Por outro lado, não se pode pensar na “desnazificação” da Ucrânia se não se tem conhecimento da presença e das atividades na Ucrânia do chamado “Batalhão Azov”. Este é um movimento político criado em 2014 pelo ex-deputado Andrey Biletsky, que dois anos mais tarde deu origem ao partido “National Corps”.

Os membros do Batalhão são recrutados de organizações de extrema-direita, e também admitem ativistas e mercenários de cerca de 20 países, incluindo os Estados Unidos, o Reino Unido e a França.

Na verdade, o Batalhão Azov recrutou supremacistas brancos, mantendo um simbolismo herdado do nazismo. Seus seguidores chamam Biletsky de “Führer Branco”, enquanto o brasão da organização é uma runa estilizada “wolfsangel”, e por trás dela, um Sol Negro, ambos símbolos amplamente utilizados na Alemanha nazista e até mesmo por divisões inteiras da SS.

Em 2014 o Batalhão Azov teve seu batismo de fogo quando confrontou diretamente as forças pró-rusas na região de Donbass, retardando com sucesso o processo de independência.

Devido a sua crescente importância política e estratégica, o Batalhão Azov foi incorporado como um regimento dentro da Guarda Nacional, sob o Ministério do Interior da Ucrânia, como forma de institucionalizar uma força paramilitar crescente que logo ultrapassaria 10.000 membros.

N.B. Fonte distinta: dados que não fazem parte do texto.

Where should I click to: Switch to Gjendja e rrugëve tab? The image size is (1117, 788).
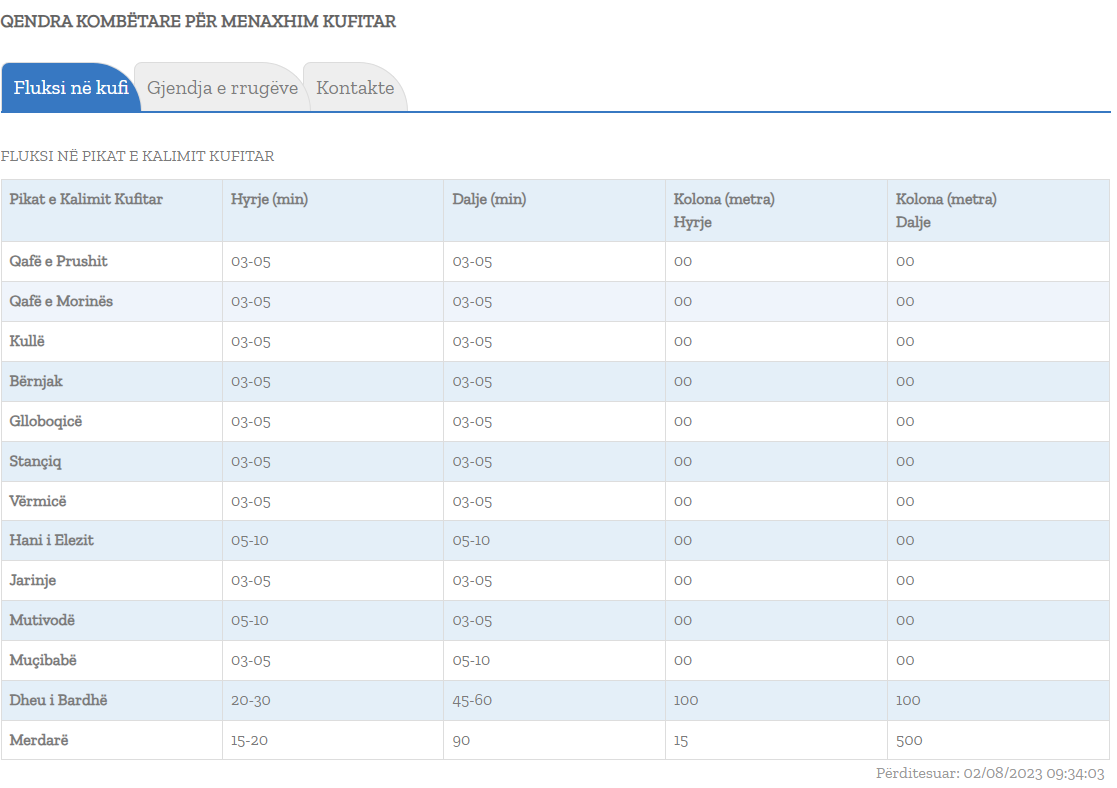tap(222, 88)
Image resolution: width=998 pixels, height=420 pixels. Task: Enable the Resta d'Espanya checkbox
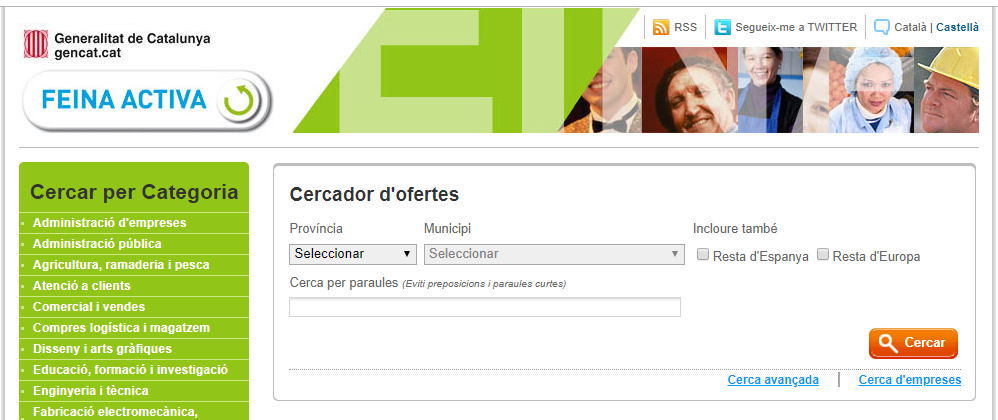point(703,255)
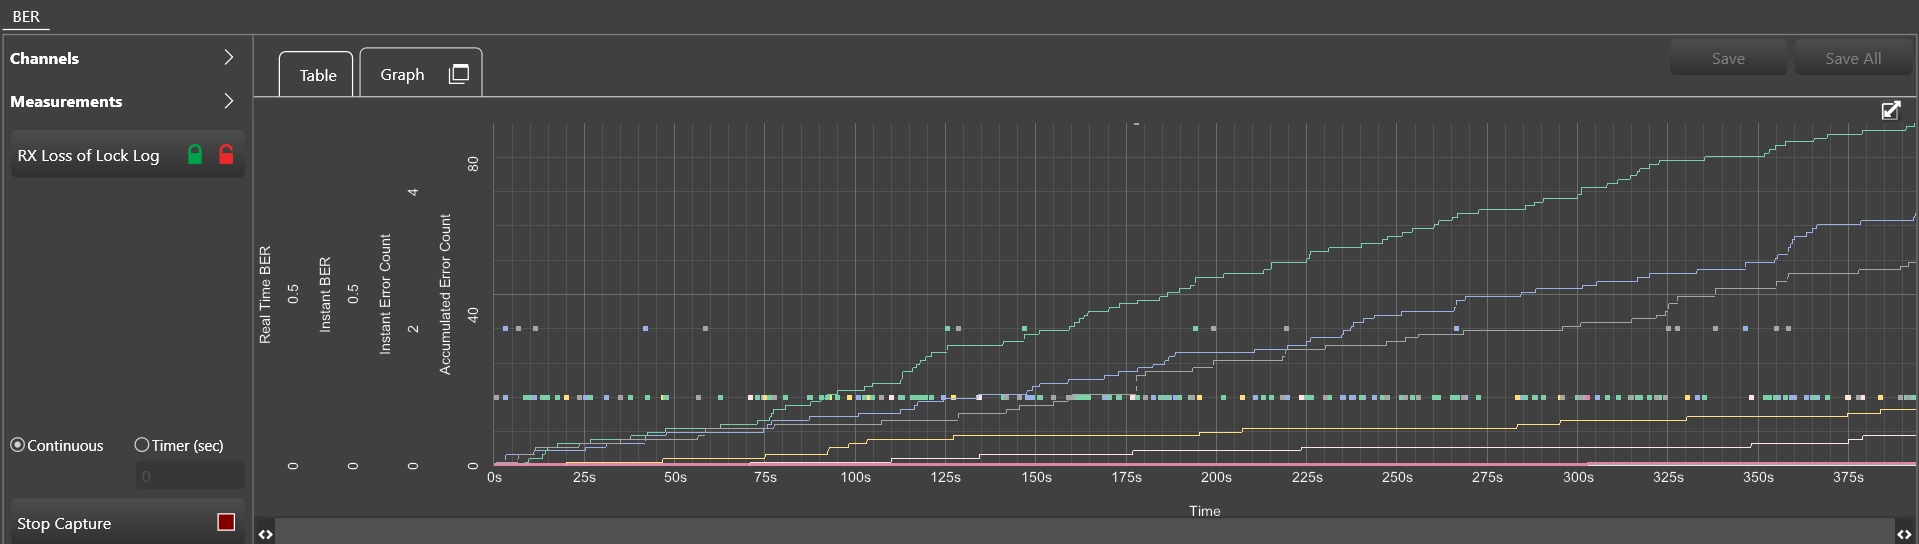The height and width of the screenshot is (544, 1919).
Task: Click the right horizontal scroll arrow icon
Action: tap(1904, 534)
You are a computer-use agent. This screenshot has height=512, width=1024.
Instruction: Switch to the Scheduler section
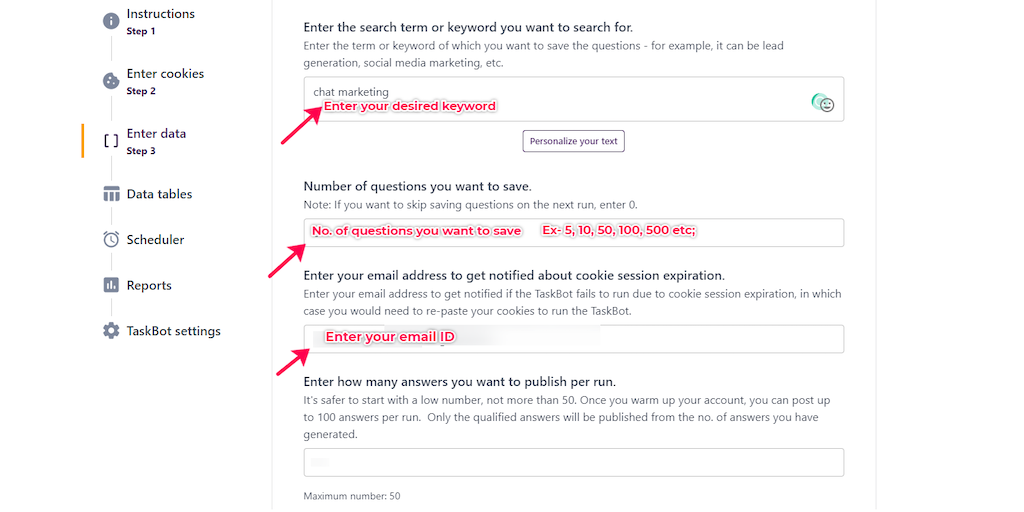(155, 240)
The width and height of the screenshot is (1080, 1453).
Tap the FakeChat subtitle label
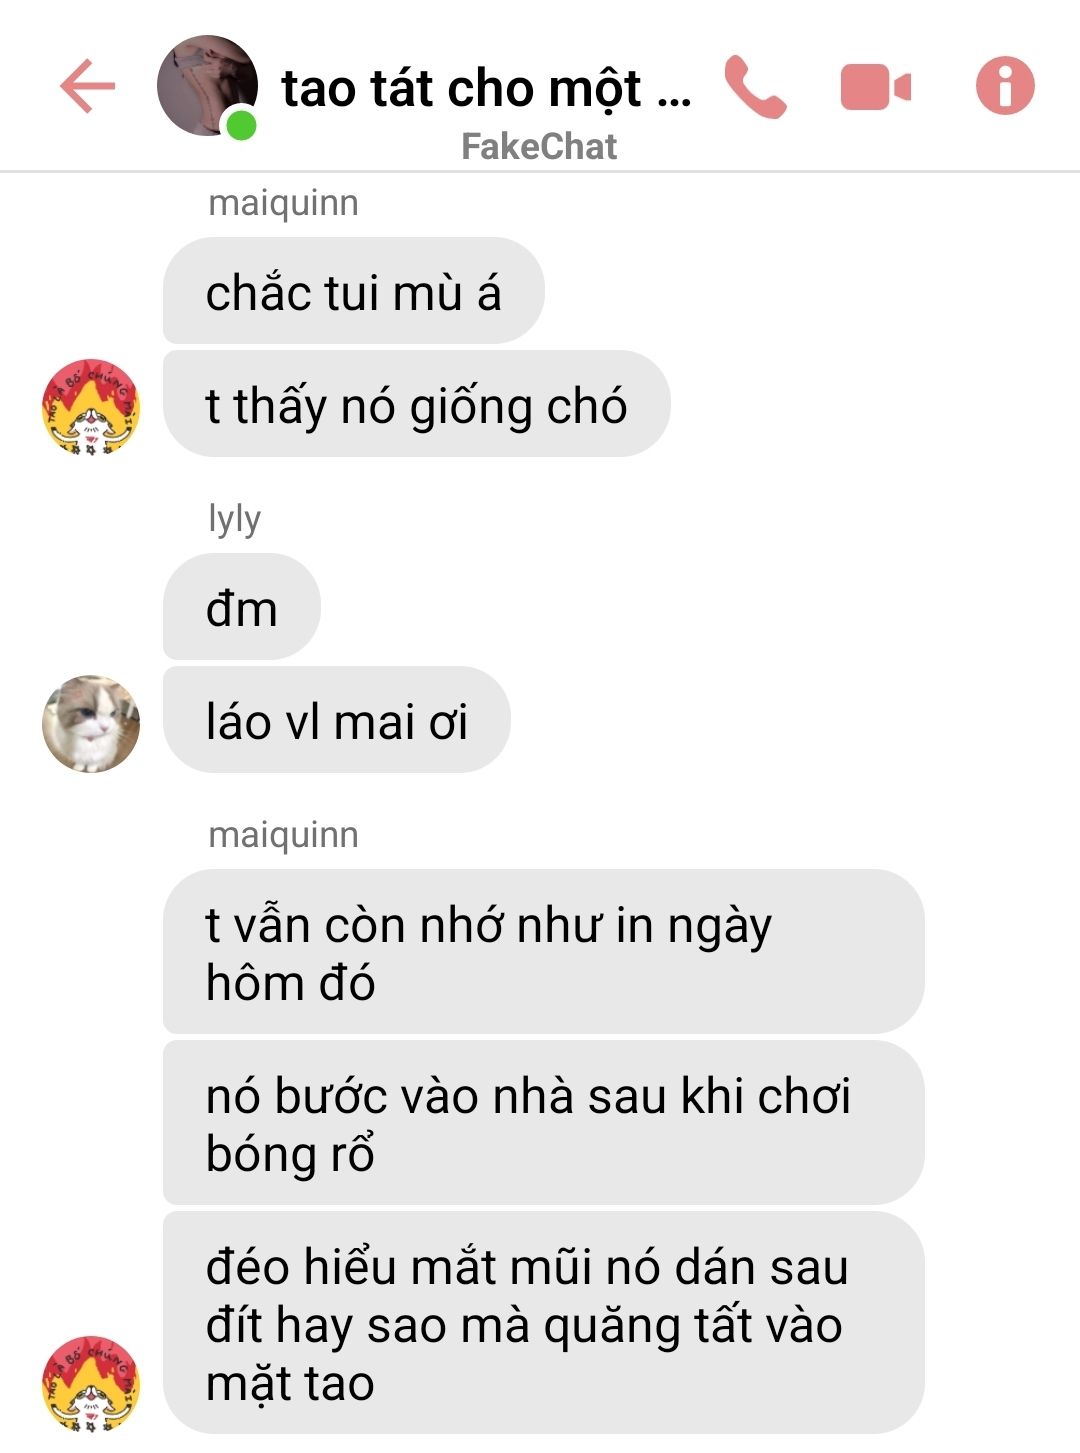[539, 147]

Ao mesmo tempo, o batalhão foi transformado em um “regimento de forças especiais” e provido de tanques e um grande número de peças de artilharia contestadas.

Desde 2019, o Batalhão Azov vem atuando na linha de frente em Donbass e se caracteriza pela ferocidade de seus ataques contra os colonos russos. Foi culpada por mais de dez mil mortes na região nos últimos anos e foi condenada tanto pelo governo dos EUA quanto pelas Nações Unidas.

Mas o problema da “desnazificação” como argumento de intervenção na Ucrânia tem um lado ainda mais complexo desde que seu atual presidente, Vladimir Zelensky, é de origem judaica e, segundo suas recentes declarações, três dos irmãos de seu avô morreram no Holocausto. Também se afirma que o Batalhão Azov não é controlado nem encorajado por Kiev e que as organizações de extrema-direita têm apenas 2% da representação parlamentar.

Este conflito abrirá, sem dúvida, uma linha de discussão sobre os problemas do nazismo e da “desnazificação” em países como a Ucrânia e sobre a situação atual da extrema-direita em grande parte do mundo.